Tens of thousands of Haitians have come out into the streets repeatedly in the last month. They demand that President Michel Martelly and Prime Minister Laurent Lamothe leave office and that the 6,000 troops of the United Nation’s occupation force, called Minustah, leave Haiti.

Port-au-Prince, Léogane, Petit Goâve, Cap-Haïtien, Fort-Liberté, Ouanaminthe and Aux Cayes — the largest cities in Haiti — have all seen huge demonstrations.

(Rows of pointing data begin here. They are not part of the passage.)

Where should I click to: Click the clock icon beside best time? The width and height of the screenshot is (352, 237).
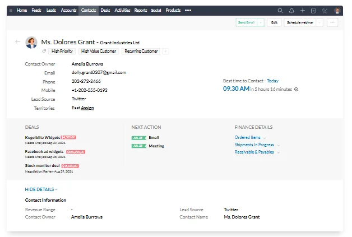[297, 89]
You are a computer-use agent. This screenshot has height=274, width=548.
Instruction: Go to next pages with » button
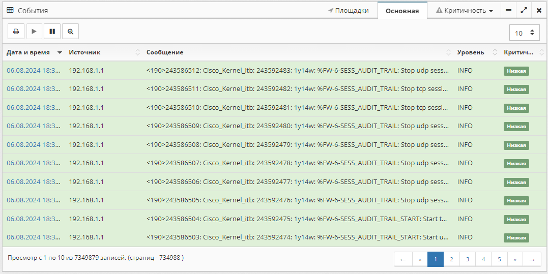coord(515,259)
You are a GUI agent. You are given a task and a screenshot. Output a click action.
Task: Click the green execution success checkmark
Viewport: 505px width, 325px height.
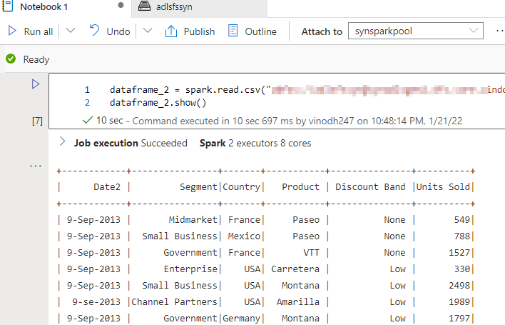87,121
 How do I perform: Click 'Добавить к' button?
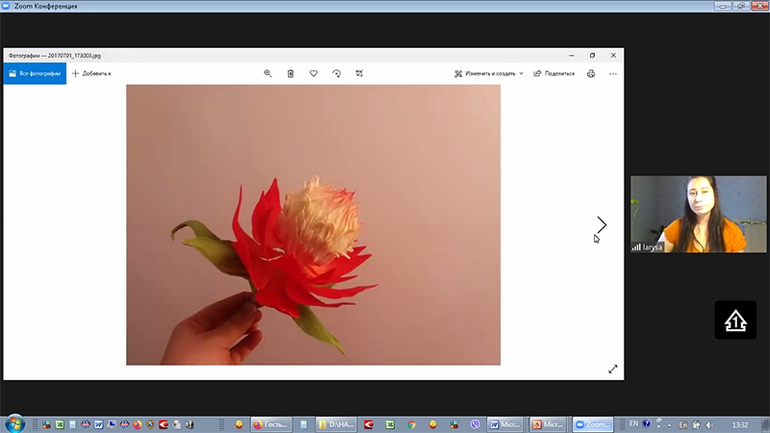[x=91, y=73]
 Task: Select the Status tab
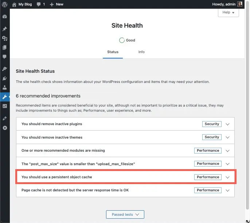click(113, 52)
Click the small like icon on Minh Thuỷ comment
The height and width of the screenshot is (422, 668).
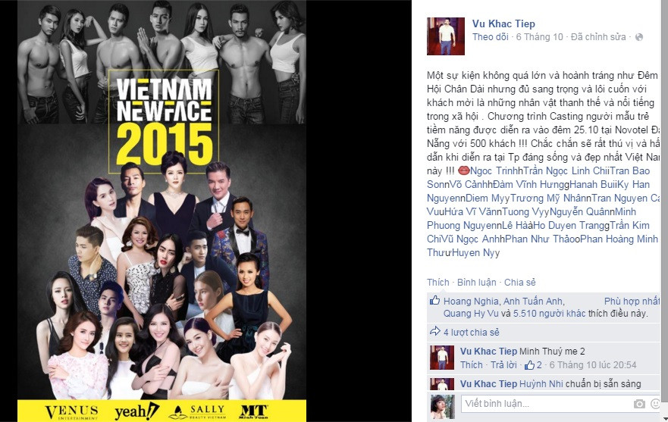point(529,365)
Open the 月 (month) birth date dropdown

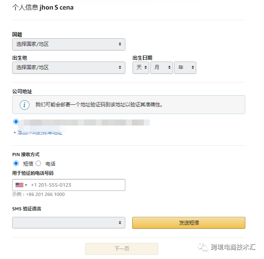click(x=161, y=68)
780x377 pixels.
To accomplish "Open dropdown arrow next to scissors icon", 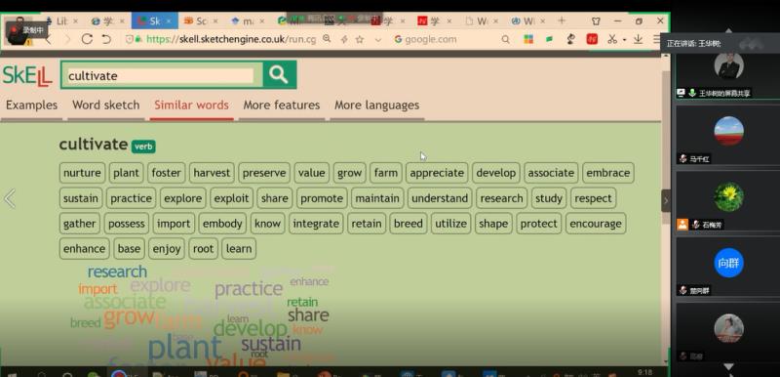I will [x=624, y=40].
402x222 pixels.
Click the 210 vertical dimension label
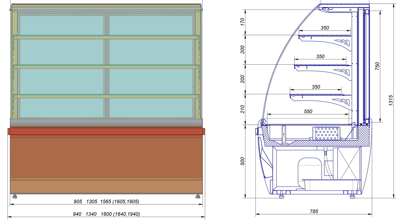tap(243, 109)
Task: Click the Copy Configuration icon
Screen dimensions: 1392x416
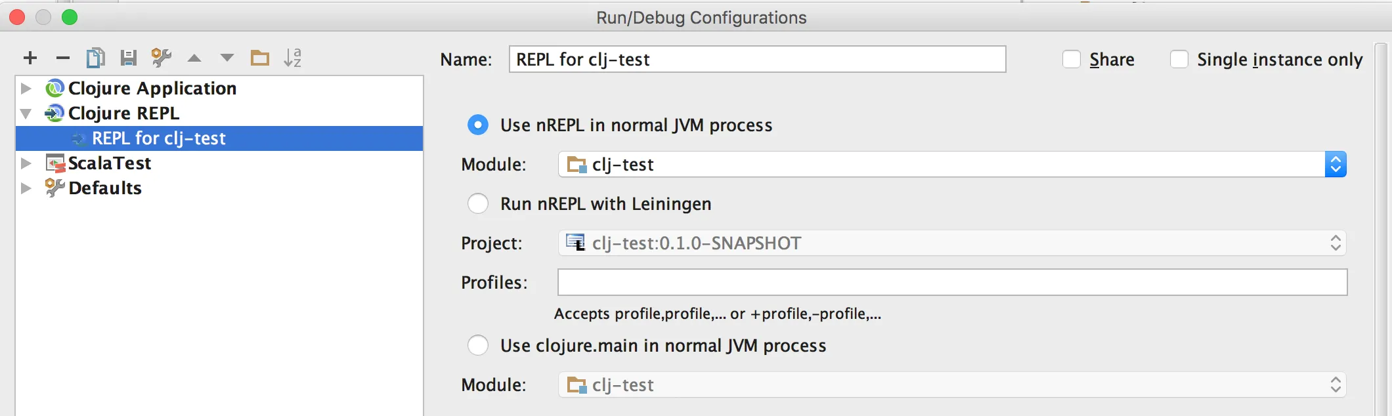Action: 95,58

The people demand electricity in their houses and clean water, especially since clean water will hinder the spread of the cholera that Minustah troops introduced into Haiti. Their children need lights to study by and water to wash and drink. Haiti needs development and jobs, houses, hospitals, schools and public sanitation systems.

The popular name for this mobilization is “Operation Burkina Faso,” referring to the mass uprising that drove the French-backed dictator out of that country in October.

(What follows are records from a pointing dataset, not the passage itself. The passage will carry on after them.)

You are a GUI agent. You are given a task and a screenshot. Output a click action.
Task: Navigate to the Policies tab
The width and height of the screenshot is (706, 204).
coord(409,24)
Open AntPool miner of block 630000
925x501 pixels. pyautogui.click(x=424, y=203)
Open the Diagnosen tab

The U.S. government knows full well how the momentum of popular protests drove Jean-Claude Duvalier from power in 1986 and Gen. Prosper Avril from power in 1990. On Dec. 2, U.S. Ambassador to Haiti Pamela White convoked six parties that oppose the Martelly-Lamothe regime to a meeting at the headquarters of the Fusion Party of social democrats.

The most significant party invited, Fanmi Lavalas, along with a smaller party, turned down the “invitation,” and some Lavalas militants joined a protest that greeted Ambassador White.

According to a video posted on YouTube, White’s bodyguards were pushed around by the protesters, whose signs in English denounced the interference of U.S. imperialism into the internal affairs of Haiti. They did not assault White. Protesters indicated the only acceptable outcome of the meeting would have been for White to escort Martelly, Lamothe and Minustah to Miami.

U.S. Secretary of State John Kerry is scheduled to visit Haiti on Dec. 12. It is widely expected that Kerry will announce the resignation of Prime Minister Lamothe at that time. This move will allow the U.S.-backed Lamothe to run for president in 2015 without all the ugly baggage — corruption, drug dealing, repression and ostentatious waste — that Martelly would drag along.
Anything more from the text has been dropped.